[Begin PROVIDED PASSAGE]

Fig. 2 shows the remote control 1. The remote control 1 
includes, for the case of infrared transmission, an IR 
receiving diode as receiver 5 with an IR receiver amplifier/lR 
converter 15 connected downstream that supplies the sound 
information received from the additional device to a 
processor 9. 

In addition, the remote control 1 includes at least one 
microphone 4 . The microphone 4 picks up the sound signal 
respectively acting on the remote control at that instant . 
The sound signal that is picked up by the microphone 4 
contains a voice command from a user. An example of a voice 
command could be to activate the television set 21 or the 
stereo system 20, 22, 23. Then, the sound signal is supplied 
via one or more receiving amplifiers 10 to an analogue/digital 



converter 11 and thus digitized. The digitized sound signal 
is finally supplied to the processor 9 for voice recognition. 

The operation of the processor 9 is carried out on the basis 
of a program stored in a program memory 12. The digitized 
data from the analogue/digital converter 11 are stored in a 
data memory 13 that also can be wholly or partially identical 
to the program memory 12 .

[End PROVIDED PASSAGE]

*OBJECTIVES*
A. In the passage on the remote control, where are the digitized data from the analogue/digital converter 11 stored?
B. Revise the passage on the remote control, starting with "The sound signal that" and going on through "for voice recognition.", with "stereo system" replaced by "audio system".
C. Summarize the passage on the remote control in two sentences.
The listing that comes next is separate material, unrelated to the passage on the remote control.

[Begin SOURCE EXCERPT]

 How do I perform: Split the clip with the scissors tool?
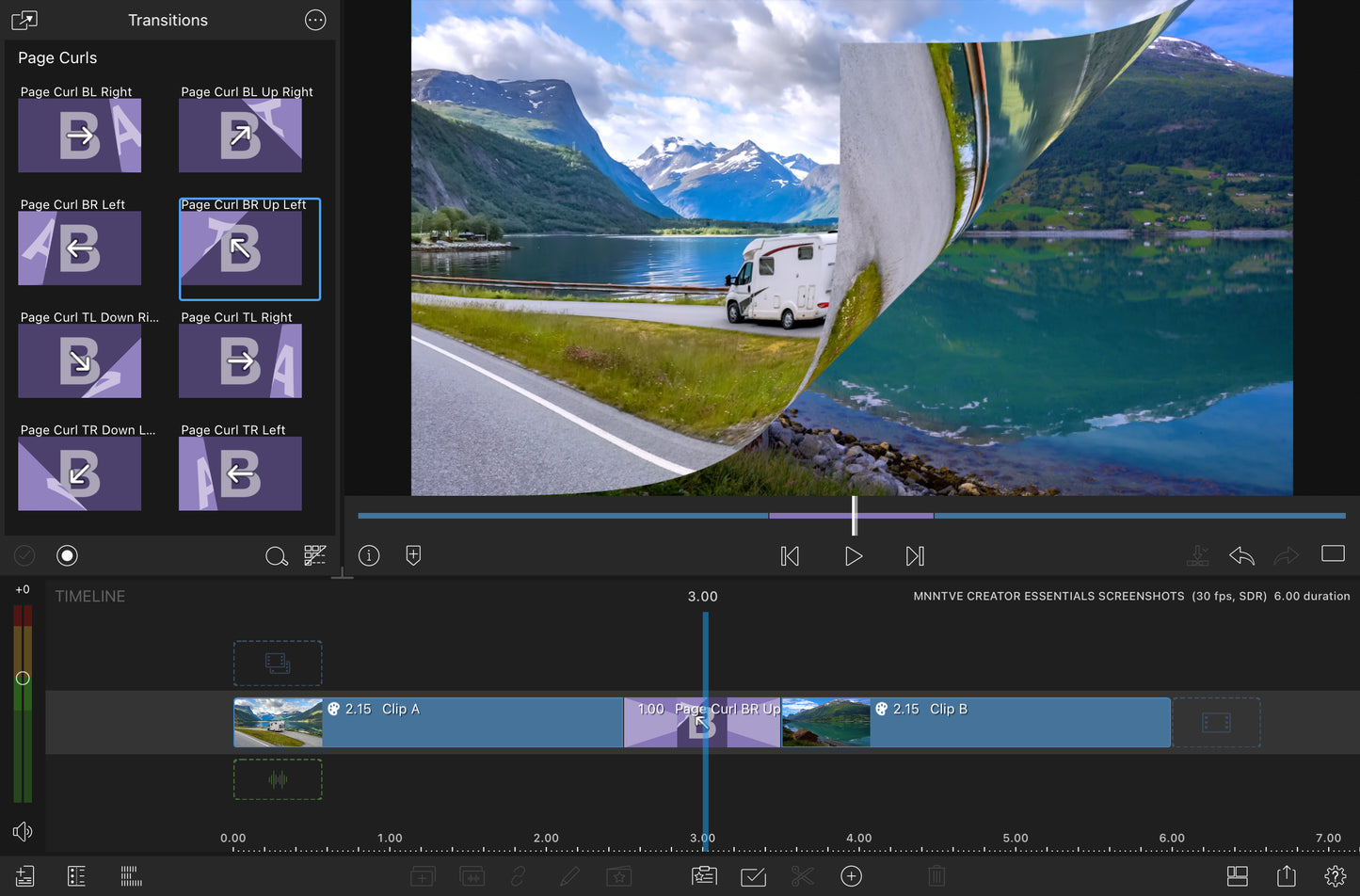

[End SOURCE EXCERPT]

*ANSWERS BY TASK*
A. They are stored in a data memory 13.

B.
The sound signal that is picked up by the microphone 4 
contains a voice command from a user. An example of a voice 
command could be to activate the television set 21 or the 
audio system 20, 22, 23. Then, the sound signal is supplied 
via one or more receiving amplifiers 10 to an analogue/digital 



converter 11 and thus digitized. The digitized sound signal 
is finally supplied to the processor 9 for voice recognition.

C. The remote control has an IR receiving diode that sends sound information from an additional device to a processor, and at least one microphone that picks up a user's voice command. That sound signal is amplified, digitized, and passed to the processor for voice recognition, and the processor runs on a program stored in a program memory.